What is Bitcoin Core?
Bitcoin Core connects to the Bitcoin peer-to-peer network to download and fully validate blocks and transactions. It also includes a wallet and graphical user interface, which can be optionally built.
Further information about Bitcoin Core is available in the doc folder.
License
Bitcoin Core is released under the terms of the MIT license. See COPYING for more information or see https://opensource.org/licenses/MIT.
Development Process
The master
branch is regularly built (see doc/build-*.md
for instructions) and tested, but it is not guaranteed to be
completely stable. Tags are created
regularly from release branches to indicate new official, stable release versions of Bitcoin Core.

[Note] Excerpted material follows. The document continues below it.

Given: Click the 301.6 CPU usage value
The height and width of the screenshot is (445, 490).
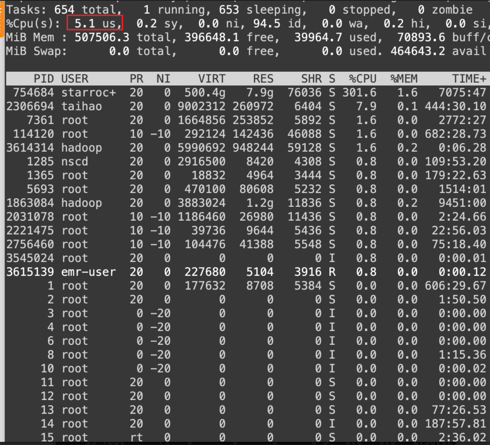Looking at the screenshot, I should (359, 92).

The https://github.com/bitcoin-core/gui repository is used exclusively for the development of the GUI. Its master branch is identical in all monotree repositories. Release branches and tags do not exist, so please do not fork that repository unless it is for development reasons.
The contribution workflow is described in CONTRIBUTING.md and useful hints for developers can be found in doc/developer-notes.md.
Testing
Testing and code review is the bottleneck for development; we get more pull requests than we can review and test on short notice. Please be patient and help out by testing other people's pull requests, and remember this is a security-critical project where any mistake might cost people lots of money.
Automated Testing
Developers are strongly encouraged to write unit tests for new code, and to
submit new unit tests for old code. Unit tests can be compiled and run
(assuming they weren't disabled in configure) with: make check
. Further details on running
and extending unit tests can be found in /src/test/README.md.
There are also regression and integration tests, written
in Python.
These tests can be run (if the test dependencies are installed) with: test/functional/test_runner.py
The CI (Continuous Integration) systems make sure that every pull request is built for Windows, Linux, and macOS, and that unit/sanity tests are run automatically.
Manual Quality Assurance (QA) Testing
Changes should be tested by somebody other than the developer who wrote the code. This is especially important for large or high-risk changes. It is useful to add a test plan to the pull request description if testing the changes is not straightforward.
Translations
Changes to translations as well as new translations can be submitted to Bitcoin Core's Transifex page.
Translations are periodically pulled from Transifex and merged into the git repository. See the translation process for details on how this works.
Important: We do not accept translation changes as GitHub pull requests because the next pull from Transifex would automatically overwrite them again.